Yesterday on Wall Street, the benchmark S&P 500 index closed 0.9% higher at 2,868.44 after losing about half its early gains in a burst of afternoon selling. Technology and health care stocks accounted for much of the gains, which followed a strong showing in overseas markets.
The Dow Jones Industrial Average rose 0.6% to 23,883.09. The Nasdaq climbed 1.1% to 8,809.12.
TRIBES-CORONAVIRUS RELIEF FUNDING
Treasury to begin distributing virus relief money to tribes
FLAGSTAFF, Ariz. (AP) — The U.S. Treasury Department says it will begin doling out billions in coronavirus relief funding to tribes more than a week after a congressional deadline and after being sued over who is eligible for the money.
The $2.2 trillion federal rescue package set aside $8 billion for tribal governments. It was supposed to be distributed by April 26, but the Treasury Department said it was grappling with how to do it.
Tribes sued the agency to keep the money from going to Alaska Native corporations, which own most Native lands in the state under a 1971 settlement but are not tribal governments.
The Treasury Department said it will withhold an undisclosed amount calculated for the corporations until the case is resolved.
Family of dead crew member with virus sues Royal Caribbean
MIAMI (AP) — The family of a cruise crew member who died after testing positive for COVID-19 filed a lawsuit against Royal Caribbean Cruises on Tuesday saying the company failed to protect its employees as the pandemic ravaged sailings around the world.
The wrongful death case filed in circuit court in Miami says a 27-year-old Indonesian man (Fnu Pujiyoko), worked in housekeeping on the Symphony of the Seas and suffered from flu-like symptoms including a fever and shortness of breath but was not tested for six days. He disembarked in a life boat and was taken to a hospital in Fort Lauderdale.
The lawsuit also argues Royal Caribbean failed to follow basic safety precautions allowing buffets and parties and mandating crew members to participate in drills even after the U.S. government had issued a no-sail order to curb coronavirus infections.
WATERLOO, Iowa — Tyson Foods says it will begin limited operation Thursday of its huge pork processing plant in Waterloo, more than two weeks after closing the facility because of a coronavirus outbreak among workers.
Tyson says workers have been invited to tour the plant today to see enhanced safety measures and social distancing procedures that have been implemented. The plant has been closed since April 22, and the Iowa Department of Public
Reportedly 444 workers have tested positive for the virus. The plant is Arkansas-based Tyson’s largest pork processing operation, with the ability to process 19,500 hogs per day. That accounts for 3.9% of the U.S. pork processing capacity, according to the National Pork Board.

• **DATA**
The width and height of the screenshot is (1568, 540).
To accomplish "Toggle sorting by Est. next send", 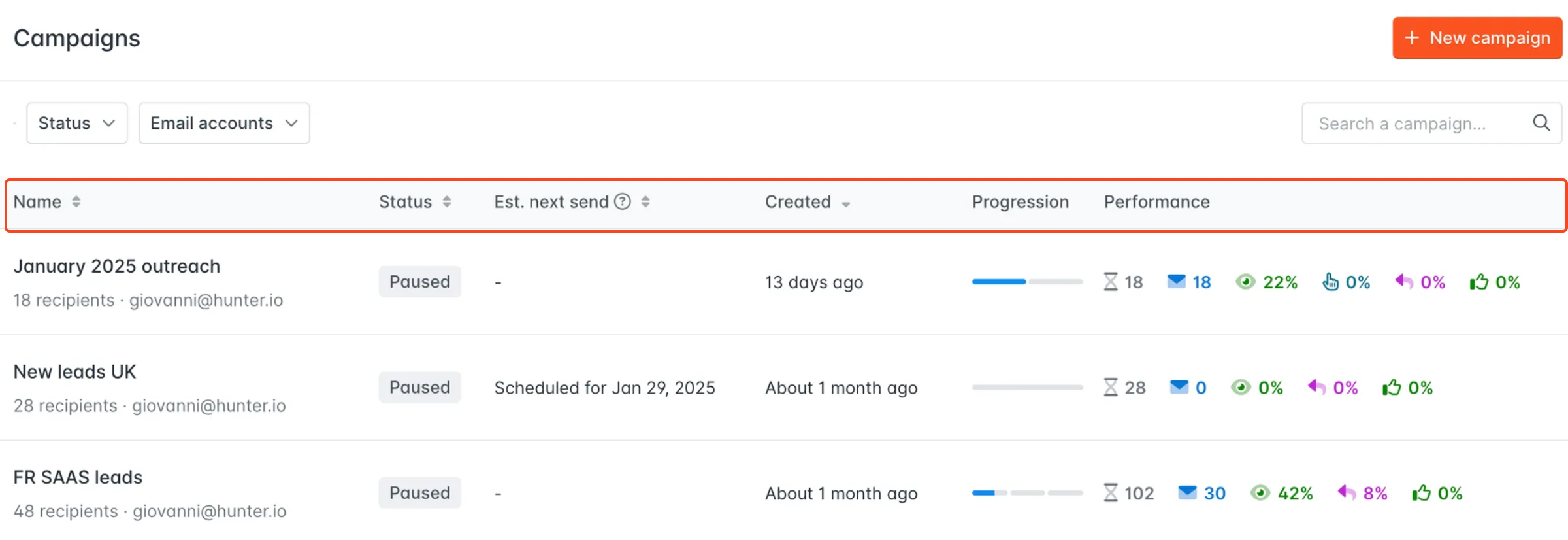I will (x=645, y=201).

• **REQUIRED ACTION**
Answer these questions from the news roundup.
(a) How much money did the $2.2 trillion federal rescue package set aside for tribal governments?
(b) On which ship did the crew member named in the Royal Caribbean lawsuit work in housekeeping?
(c) How many hogs per day can Tyson's Waterloo plant process?

• **EXERCISE ANSWER**
(a) $8 billion
(b) The Symphony of the Seas
(c) 19,500 hogs per day